SET PROBLEM | Can you retype every one of the records below word for word, with each line and all its spacing kept as it stands?
--------
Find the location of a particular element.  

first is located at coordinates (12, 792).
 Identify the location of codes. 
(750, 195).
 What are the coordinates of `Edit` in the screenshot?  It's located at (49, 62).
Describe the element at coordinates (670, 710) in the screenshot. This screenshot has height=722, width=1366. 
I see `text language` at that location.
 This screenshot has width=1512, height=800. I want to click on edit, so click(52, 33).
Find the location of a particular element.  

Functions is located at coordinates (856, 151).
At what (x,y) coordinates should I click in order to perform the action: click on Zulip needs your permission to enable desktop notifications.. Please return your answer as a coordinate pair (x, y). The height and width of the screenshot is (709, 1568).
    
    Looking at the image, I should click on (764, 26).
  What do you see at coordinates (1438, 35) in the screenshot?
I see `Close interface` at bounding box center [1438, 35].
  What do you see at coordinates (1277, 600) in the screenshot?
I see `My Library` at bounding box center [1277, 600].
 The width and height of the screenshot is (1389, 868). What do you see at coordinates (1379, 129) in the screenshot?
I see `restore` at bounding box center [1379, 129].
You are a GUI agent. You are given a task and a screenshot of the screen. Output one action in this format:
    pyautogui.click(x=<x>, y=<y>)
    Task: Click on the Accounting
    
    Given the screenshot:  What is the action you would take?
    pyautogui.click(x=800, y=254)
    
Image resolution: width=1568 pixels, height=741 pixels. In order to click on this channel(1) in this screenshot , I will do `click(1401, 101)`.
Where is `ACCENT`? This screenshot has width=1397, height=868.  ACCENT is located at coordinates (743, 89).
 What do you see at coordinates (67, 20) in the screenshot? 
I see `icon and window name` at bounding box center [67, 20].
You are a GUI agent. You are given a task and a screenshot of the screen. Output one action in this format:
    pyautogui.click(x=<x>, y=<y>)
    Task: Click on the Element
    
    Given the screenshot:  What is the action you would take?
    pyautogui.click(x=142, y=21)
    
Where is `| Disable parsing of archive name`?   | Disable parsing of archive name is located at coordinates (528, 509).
--------
FINAL RESULT |
Find the location of a particular element.  

first is located at coordinates (12, 792).
 Identify the location of codes. 
(750, 195).
 What are the coordinates of `Edit` in the screenshot?  It's located at (49, 62).
Describe the element at coordinates (670, 710) in the screenshot. This screenshot has height=722, width=1366. 
I see `text language` at that location.
 This screenshot has width=1512, height=800. I want to click on edit, so click(52, 33).
Find the location of a particular element.  

Functions is located at coordinates (856, 151).
At what (x,y) coordinates should I click in order to perform the action: click on Zulip needs your permission to enable desktop notifications.. Please return your answer as a coordinate pair (x, y). The height and width of the screenshot is (709, 1568).
    
    Looking at the image, I should click on (764, 26).
  What do you see at coordinates (1438, 35) in the screenshot?
I see `Close interface` at bounding box center [1438, 35].
  What do you see at coordinates (1277, 600) in the screenshot?
I see `My Library` at bounding box center [1277, 600].
 The width and height of the screenshot is (1389, 868). What do you see at coordinates (1379, 129) in the screenshot?
I see `restore` at bounding box center [1379, 129].
You are a GUI agent. You are given a task and a screenshot of the screen. Output one action in this format:
    pyautogui.click(x=<x>, y=<y>)
    Task: Click on the Accounting
    
    Given the screenshot:  What is the action you would take?
    pyautogui.click(x=800, y=254)
    
Image resolution: width=1568 pixels, height=741 pixels. In order to click on this channel(1) in this screenshot , I will do `click(1401, 101)`.
Where is `ACCENT`? This screenshot has width=1397, height=868.  ACCENT is located at coordinates (743, 89).
 What do you see at coordinates (67, 20) in the screenshot? 
I see `icon and window name` at bounding box center [67, 20].
You are a GUI agent. You are given a task and a screenshot of the screen. Output one action in this format:
    pyautogui.click(x=<x>, y=<y>)
    Task: Click on the Element
    
    Given the screenshot:  What is the action you would take?
    pyautogui.click(x=142, y=21)
    
Where is `| Disable parsing of archive name`?   | Disable parsing of archive name is located at coordinates (528, 509).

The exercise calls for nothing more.